**TASK STATEMENT**
Could you reproduce the lines below from the one with "Where should I click to: Open the Series" through the one with "Task: Open the GTC time-in-force dropdown"? Keep both ends and add nothing.
-=-=-
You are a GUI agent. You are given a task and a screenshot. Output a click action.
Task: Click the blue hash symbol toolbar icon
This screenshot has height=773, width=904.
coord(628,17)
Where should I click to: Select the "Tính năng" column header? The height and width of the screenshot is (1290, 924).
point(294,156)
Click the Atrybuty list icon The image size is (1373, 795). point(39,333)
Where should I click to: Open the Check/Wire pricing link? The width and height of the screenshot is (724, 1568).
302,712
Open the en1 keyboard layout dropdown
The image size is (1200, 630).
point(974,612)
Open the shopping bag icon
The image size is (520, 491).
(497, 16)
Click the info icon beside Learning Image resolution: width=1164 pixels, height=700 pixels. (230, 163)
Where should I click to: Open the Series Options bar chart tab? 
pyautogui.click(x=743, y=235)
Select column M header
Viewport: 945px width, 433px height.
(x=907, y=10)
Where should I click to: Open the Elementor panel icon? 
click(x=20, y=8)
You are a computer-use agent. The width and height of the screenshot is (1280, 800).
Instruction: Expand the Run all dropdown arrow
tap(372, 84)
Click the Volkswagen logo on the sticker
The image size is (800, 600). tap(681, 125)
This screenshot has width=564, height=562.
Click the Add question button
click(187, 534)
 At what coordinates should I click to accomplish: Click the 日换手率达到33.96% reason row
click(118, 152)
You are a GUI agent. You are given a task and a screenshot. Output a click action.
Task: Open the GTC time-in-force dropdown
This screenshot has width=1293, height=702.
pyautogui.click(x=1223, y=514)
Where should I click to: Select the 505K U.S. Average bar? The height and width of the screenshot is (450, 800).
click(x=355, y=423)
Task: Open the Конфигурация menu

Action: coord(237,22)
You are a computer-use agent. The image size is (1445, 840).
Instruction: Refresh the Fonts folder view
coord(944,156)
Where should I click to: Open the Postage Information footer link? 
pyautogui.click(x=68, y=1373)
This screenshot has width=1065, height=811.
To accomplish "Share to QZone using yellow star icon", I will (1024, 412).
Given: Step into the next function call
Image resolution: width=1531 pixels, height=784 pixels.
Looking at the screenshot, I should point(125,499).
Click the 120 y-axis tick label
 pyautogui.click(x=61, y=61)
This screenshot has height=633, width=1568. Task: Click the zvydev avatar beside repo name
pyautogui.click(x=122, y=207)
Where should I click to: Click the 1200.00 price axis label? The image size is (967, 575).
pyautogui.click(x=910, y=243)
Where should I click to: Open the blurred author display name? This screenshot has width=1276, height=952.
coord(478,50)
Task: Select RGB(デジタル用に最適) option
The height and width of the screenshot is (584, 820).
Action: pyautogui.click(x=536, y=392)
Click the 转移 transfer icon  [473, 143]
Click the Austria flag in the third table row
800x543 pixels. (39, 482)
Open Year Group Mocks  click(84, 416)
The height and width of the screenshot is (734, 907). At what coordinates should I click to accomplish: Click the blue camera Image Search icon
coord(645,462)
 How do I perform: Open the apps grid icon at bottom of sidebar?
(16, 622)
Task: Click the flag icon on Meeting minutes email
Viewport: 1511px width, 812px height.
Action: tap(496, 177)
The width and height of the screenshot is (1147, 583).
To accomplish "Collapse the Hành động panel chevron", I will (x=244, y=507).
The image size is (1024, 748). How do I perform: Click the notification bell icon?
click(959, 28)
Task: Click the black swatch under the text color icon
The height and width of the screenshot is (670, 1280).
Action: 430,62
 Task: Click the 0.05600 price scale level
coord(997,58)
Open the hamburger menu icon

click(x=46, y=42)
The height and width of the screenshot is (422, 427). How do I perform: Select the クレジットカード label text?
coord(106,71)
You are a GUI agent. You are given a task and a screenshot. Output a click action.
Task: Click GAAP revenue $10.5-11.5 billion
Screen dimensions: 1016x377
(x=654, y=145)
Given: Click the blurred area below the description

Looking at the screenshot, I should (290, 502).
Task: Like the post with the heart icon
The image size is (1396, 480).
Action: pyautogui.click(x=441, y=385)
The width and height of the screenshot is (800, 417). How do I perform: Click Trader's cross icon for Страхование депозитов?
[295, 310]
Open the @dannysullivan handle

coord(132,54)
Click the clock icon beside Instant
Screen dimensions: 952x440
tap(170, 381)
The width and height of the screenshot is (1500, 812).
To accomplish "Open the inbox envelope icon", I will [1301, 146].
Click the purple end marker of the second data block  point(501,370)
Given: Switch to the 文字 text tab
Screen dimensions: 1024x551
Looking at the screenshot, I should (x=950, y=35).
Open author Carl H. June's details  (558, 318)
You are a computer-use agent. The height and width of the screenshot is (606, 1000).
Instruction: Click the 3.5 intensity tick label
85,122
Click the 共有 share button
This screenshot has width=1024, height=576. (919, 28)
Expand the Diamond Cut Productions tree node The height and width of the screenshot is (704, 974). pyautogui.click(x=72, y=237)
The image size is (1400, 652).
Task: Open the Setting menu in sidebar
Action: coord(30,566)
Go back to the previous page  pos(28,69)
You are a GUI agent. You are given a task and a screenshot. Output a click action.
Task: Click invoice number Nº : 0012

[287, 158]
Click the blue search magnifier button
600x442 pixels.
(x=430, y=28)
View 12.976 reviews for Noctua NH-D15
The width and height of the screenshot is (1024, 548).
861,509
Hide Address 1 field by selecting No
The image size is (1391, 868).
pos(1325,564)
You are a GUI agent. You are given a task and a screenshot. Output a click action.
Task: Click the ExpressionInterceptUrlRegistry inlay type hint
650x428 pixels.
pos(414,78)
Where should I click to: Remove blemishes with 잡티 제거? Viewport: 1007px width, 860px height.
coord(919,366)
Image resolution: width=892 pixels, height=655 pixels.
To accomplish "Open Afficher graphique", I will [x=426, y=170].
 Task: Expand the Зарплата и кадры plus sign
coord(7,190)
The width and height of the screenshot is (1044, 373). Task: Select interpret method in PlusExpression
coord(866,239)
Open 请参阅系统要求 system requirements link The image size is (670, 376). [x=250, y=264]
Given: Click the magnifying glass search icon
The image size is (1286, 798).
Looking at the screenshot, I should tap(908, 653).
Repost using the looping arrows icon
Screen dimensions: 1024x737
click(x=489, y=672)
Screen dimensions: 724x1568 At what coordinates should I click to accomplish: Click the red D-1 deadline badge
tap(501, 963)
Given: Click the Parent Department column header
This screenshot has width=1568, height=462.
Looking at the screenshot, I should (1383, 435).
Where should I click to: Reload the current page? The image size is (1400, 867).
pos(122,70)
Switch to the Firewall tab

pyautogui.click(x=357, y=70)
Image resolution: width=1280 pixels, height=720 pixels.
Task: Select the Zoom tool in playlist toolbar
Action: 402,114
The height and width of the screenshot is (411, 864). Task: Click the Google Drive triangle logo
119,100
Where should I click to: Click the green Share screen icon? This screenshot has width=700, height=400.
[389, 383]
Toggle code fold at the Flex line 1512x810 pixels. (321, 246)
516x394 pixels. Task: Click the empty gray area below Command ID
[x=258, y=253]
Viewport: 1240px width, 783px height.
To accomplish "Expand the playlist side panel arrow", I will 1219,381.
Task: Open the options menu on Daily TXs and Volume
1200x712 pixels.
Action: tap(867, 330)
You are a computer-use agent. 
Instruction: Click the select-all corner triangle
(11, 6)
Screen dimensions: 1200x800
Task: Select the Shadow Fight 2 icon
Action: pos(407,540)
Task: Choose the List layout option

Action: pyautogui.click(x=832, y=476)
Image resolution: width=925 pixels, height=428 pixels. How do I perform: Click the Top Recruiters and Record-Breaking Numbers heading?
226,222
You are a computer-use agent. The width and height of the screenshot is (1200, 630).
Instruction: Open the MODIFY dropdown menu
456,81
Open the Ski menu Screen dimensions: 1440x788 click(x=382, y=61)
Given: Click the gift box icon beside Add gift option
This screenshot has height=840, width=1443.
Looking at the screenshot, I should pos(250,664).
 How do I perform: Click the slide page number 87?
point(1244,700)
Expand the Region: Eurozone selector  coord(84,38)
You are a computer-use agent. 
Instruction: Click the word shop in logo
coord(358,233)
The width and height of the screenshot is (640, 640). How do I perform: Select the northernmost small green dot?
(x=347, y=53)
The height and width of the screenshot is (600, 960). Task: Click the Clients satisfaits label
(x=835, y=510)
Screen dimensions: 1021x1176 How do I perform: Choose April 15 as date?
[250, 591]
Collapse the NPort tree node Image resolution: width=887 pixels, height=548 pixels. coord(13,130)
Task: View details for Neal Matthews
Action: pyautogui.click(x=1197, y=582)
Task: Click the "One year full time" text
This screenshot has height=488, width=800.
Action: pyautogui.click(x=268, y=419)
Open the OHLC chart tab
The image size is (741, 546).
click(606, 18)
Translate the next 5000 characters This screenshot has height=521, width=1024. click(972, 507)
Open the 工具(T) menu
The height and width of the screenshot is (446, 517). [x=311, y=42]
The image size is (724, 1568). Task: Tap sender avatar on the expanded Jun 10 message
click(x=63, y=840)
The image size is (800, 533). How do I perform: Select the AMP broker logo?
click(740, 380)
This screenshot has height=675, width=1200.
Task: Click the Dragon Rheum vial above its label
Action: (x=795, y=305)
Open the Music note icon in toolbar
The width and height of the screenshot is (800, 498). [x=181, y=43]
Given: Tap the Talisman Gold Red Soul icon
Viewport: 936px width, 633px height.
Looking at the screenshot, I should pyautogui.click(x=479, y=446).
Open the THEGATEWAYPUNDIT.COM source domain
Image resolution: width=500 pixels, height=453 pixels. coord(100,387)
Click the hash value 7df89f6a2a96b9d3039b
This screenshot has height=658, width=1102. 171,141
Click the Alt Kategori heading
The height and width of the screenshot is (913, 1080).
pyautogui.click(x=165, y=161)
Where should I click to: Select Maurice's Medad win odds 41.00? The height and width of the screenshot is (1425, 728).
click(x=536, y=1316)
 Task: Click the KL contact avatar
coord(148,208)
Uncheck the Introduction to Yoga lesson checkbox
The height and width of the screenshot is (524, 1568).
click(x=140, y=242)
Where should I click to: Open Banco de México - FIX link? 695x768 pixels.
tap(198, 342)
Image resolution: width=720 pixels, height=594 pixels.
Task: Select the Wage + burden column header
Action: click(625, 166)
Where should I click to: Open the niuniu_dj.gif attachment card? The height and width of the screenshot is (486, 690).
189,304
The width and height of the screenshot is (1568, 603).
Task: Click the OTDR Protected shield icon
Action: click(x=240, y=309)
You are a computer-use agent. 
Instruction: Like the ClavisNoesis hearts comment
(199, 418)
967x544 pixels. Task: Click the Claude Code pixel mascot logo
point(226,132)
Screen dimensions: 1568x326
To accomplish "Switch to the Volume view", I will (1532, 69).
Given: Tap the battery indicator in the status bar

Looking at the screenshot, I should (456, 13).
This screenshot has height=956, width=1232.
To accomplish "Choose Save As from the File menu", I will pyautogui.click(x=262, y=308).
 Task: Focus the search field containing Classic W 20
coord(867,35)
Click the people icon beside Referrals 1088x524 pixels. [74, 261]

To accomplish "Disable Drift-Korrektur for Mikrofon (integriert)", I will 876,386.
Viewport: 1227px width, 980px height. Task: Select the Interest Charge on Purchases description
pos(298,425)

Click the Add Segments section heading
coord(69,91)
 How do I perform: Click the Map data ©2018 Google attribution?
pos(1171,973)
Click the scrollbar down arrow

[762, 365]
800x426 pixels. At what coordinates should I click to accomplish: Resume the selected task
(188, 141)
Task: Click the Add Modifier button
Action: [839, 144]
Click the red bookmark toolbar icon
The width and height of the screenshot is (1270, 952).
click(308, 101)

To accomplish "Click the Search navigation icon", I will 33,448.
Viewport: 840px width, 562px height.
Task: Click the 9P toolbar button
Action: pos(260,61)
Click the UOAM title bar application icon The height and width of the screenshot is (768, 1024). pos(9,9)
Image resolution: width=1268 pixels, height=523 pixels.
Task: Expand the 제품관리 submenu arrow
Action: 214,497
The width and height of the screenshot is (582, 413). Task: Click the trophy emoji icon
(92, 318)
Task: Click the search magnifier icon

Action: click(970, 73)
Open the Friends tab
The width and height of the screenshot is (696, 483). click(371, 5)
-=-=-
**RESPONSE AREA**
Where should I click to: Open the Series Options bar chart tab? 
pyautogui.click(x=743, y=235)
Select column M header
Viewport: 945px width, 433px height.
(x=907, y=10)
Where should I click to: Open the Elementor panel icon? 
click(x=20, y=8)
You are a computer-use agent. The width and height of the screenshot is (1280, 800).
Instruction: Expand the Run all dropdown arrow
tap(372, 84)
Click the Volkswagen logo on the sticker
The image size is (800, 600). tap(681, 125)
This screenshot has width=564, height=562.
Click the Add question button
click(187, 534)
 At what coordinates should I click to accomplish: Click the 日换手率达到33.96% reason row
click(118, 152)
You are a GUI agent. You are given a task and a screenshot. Output a click action.
Task: Open the GTC time-in-force dropdown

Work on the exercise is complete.